ACTIONS TO TAKE:
• 1. Could you copy the part of the passage on share repurchases that opens with the words containing "Are share repurchases" and closes with "of the repurchase.", word for word?
• 2. Could you rewrite the part of the records that opens with the line containing "Viewport: 403px width, 700px height." and closes with the line containing "Action: pyautogui.click(x=584, y=386)", changing "sidebar" to "side panel" and leaving everything else as it is? Give only those lines.

PAGE EXCERPT:
Now imagine that the company uses some of its cash to buy out one of your fellow shareholders – say shareholder owns 20 shares. After the share repurchases, the company has 80 shares outstanding. You own 10 of them. This gives you 12.5% ownership of the company.
The benefit of share repurchases is that current shareholders own a greater percentage of the corporation. Share repurchases are in effect a ‘forced’ dividend reinvestment program.
Are share repurchases or dividends better for shareholders? It depends on the situation. Qualified dividends are taxed at between 0% and 23.8% in the United States for taxable accounts.
Tax consequences reduce the value of dividends. Share repurchases do not suffer from the same taxation weakness. Shareholders reap the benefits of share repurchases without incurring any taxes at the time of the repurchase.
Of course, share repurchases really are taxed if one includes capital gains taxes. Another simple example will illustrate this point:
Imagine a corporation’s stock is trading at $50 a share. It has 20 million shares outstanding. If the corporation were to somehow repurchase 10 million of its shares outstanding, the company’s stock price would rise to $100 a share all other things being equal. If an investor then sold their shares, they would incur a long-term capital gains tax rate of between 0% and 23.8% on their gains.
All of the gains in the example above were a result of share repurchases. When one sells their stock, they will have to pay the same tax rate on their gains from share repurchases as they would on their gains from dividends.
Share repurchases do have one tax advantage over dividends. With share repurchases, you do not have to pay your taxes upfront. Instead, you get to keep the money you would have to pay in taxes compounding in the business. Dividends – even when reinvested – trigger a taxable event. Share repurchases do not.
Corporations often reward their C-level executives with incentive packages. Often, these incentive packages are based on a stock hitting a certain price.
There is no easier way to ‘game’ this system than to repurchase shares.
You may be thinking “that’s fine, this just aligns management and shareholder incentives. After all, shareholders benefit from share repurchases”.
The truth is, share repurchases can destroy shareholder value.
If shares are repurchased when a stock is trading above its intrinsic/fair value, management is effectively spending $1 to buy less than $1 in value. This is not good.
When a stock is overvalued, it is far better for management to return cash to shareholders through dividends rather than share repurchases. If a stock is significantly overvalued, it would actually be beneficial for management to issue shares and return the proceeds to investors as dividends. Sadly, I know of no examples of this occurring in the real world.
Unfortunately, management is incentivized to destroy shareholder value by repurchasing shares when the stock price is overvalued.
Just because share repurchases are occurring, this does not mean that a company’s management is shareholder friendly.
Share repurchases are often funded through debt issuance. The image and quote below from John Hussman illustrate this point:
“drives buyback activity is not value, but the availability of cheap, speculative capital at points in the business cycle where profit margins are temporarily elevated and make the increased debt burden seem easy to handle. The chart below showed the developing situation a few years ago…”

INPUT:
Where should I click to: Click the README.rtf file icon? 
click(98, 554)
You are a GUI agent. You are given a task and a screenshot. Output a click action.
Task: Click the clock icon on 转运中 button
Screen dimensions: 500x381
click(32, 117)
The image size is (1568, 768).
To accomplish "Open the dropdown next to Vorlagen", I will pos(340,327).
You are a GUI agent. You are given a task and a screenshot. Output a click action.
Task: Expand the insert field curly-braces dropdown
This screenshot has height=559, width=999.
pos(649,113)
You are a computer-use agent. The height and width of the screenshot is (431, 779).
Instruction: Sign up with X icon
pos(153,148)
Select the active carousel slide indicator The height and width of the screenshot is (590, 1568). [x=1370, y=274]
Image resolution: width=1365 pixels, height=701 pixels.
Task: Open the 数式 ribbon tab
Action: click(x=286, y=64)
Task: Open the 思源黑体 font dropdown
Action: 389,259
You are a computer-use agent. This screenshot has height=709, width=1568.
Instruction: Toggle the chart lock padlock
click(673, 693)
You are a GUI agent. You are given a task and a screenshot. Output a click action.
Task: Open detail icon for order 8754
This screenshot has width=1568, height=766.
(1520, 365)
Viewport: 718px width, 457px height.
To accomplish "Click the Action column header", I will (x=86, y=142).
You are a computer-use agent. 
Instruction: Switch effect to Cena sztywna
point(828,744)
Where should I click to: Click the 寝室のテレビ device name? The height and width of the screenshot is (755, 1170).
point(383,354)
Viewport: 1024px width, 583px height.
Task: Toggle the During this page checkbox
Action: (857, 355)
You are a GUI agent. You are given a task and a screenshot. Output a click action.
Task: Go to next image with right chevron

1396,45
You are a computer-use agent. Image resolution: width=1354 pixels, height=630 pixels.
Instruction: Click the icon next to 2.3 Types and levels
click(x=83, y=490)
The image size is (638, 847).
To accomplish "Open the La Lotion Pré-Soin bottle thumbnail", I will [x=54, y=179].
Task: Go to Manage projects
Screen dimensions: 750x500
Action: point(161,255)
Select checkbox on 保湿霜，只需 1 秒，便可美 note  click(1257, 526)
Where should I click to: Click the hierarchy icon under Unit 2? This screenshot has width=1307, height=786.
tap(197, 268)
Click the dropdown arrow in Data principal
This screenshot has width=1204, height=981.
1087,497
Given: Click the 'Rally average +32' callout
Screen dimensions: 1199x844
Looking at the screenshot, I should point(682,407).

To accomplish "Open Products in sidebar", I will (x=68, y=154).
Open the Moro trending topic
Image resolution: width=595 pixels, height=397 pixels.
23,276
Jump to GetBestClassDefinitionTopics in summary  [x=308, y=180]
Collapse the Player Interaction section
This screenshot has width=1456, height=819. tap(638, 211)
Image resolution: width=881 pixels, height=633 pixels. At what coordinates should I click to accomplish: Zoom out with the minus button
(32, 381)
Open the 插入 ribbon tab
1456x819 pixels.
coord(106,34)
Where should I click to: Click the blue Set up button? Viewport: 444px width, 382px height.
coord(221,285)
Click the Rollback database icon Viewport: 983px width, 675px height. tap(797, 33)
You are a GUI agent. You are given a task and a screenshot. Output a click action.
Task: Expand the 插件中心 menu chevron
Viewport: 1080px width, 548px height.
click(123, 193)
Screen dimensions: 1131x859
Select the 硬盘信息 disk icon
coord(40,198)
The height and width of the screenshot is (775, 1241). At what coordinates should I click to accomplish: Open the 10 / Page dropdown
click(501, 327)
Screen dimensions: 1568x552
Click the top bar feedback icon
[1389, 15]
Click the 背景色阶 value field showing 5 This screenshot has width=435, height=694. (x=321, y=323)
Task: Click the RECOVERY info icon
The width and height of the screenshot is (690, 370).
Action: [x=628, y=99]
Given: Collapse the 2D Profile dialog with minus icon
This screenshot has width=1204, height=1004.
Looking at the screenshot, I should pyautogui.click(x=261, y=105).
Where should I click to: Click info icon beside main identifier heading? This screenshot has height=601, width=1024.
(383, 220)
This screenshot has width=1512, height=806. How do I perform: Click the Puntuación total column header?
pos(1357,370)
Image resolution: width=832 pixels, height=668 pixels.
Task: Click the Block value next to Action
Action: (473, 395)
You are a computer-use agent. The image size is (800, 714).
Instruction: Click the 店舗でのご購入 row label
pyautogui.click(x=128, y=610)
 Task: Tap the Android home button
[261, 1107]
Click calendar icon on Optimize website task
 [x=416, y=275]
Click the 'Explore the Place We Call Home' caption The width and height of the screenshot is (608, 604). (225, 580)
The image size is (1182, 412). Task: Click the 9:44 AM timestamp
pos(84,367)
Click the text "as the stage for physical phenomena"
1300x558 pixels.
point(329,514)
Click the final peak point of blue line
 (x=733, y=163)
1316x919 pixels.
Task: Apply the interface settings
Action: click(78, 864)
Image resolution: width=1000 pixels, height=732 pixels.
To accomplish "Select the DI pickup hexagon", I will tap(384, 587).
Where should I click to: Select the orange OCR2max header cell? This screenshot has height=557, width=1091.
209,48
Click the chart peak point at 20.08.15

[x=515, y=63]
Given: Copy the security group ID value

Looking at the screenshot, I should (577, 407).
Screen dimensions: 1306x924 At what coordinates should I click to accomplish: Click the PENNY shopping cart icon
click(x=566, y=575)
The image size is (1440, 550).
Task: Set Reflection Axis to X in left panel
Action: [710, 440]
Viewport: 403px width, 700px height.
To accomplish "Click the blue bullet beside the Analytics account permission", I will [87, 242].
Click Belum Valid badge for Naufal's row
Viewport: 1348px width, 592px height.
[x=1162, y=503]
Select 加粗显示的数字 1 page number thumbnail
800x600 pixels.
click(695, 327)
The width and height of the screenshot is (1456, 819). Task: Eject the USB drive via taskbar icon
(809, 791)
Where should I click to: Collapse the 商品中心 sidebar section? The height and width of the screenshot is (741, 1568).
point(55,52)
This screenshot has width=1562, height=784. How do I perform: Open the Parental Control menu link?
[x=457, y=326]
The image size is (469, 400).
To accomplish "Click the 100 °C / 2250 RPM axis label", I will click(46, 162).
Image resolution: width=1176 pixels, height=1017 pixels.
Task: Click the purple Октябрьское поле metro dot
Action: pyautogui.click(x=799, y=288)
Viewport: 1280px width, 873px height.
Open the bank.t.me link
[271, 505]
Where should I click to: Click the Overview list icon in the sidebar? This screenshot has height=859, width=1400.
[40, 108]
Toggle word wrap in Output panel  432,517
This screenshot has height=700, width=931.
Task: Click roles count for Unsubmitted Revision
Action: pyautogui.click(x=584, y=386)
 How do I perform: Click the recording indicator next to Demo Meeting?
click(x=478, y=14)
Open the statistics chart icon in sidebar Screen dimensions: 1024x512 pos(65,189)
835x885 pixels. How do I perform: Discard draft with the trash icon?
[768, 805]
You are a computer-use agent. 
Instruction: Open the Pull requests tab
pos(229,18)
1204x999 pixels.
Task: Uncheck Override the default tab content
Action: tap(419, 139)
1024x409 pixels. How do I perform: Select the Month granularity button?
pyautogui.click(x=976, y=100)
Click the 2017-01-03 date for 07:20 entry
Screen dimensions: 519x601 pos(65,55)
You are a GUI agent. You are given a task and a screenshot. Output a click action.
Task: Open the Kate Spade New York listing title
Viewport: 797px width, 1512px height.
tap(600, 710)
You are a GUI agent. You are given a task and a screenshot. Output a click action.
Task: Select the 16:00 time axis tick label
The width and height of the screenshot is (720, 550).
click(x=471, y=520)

ANSWERS PER TASK:
• 1.
Are share repurchases or dividends better for shareholders? It depends on the situation. Qualified dividends are taxed at between 0% and 23.8% in the United States for taxable accounts.
Tax consequences reduce the value of dividends. Share repurchases do not suffer from the same taxation weakness. Shareholders reap the benefits of share repurchases without incurring any taxes at the time of the repurchase.

• 2.
Viewport: 403px width, 700px height.
To accomplish "Click the blue bullet beside the Analytics account permission", I will [87, 242].
Click Belum Valid badge for Naufal's row
Viewport: 1348px width, 592px height.
[x=1162, y=503]
Select 加粗显示的数字 1 page number thumbnail
800x600 pixels.
click(695, 327)
The width and height of the screenshot is (1456, 819). Task: Eject the USB drive via taskbar icon
(809, 791)
Where should I click to: Collapse the 商品中心 side panel section? The height and width of the screenshot is (741, 1568).
point(55,52)
This screenshot has width=1562, height=784. How do I perform: Open the Parental Control menu link?
[x=457, y=326]
The image size is (469, 400).
To accomplish "Click the 100 °C / 2250 RPM axis label", I will click(46, 162).
Image resolution: width=1176 pixels, height=1017 pixels.
Task: Click the purple Октябрьское поле metro dot
Action: pyautogui.click(x=799, y=288)
Viewport: 1280px width, 873px height.
Open the bank.t.me link
[271, 505]
Where should I click to: Click the Overview list icon in the side panel? This screenshot has height=859, width=1400.
[40, 108]
Toggle word wrap in Output panel  432,517
This screenshot has height=700, width=931.
Task: Click roles count for Unsubmitted Revision
Action: pyautogui.click(x=584, y=386)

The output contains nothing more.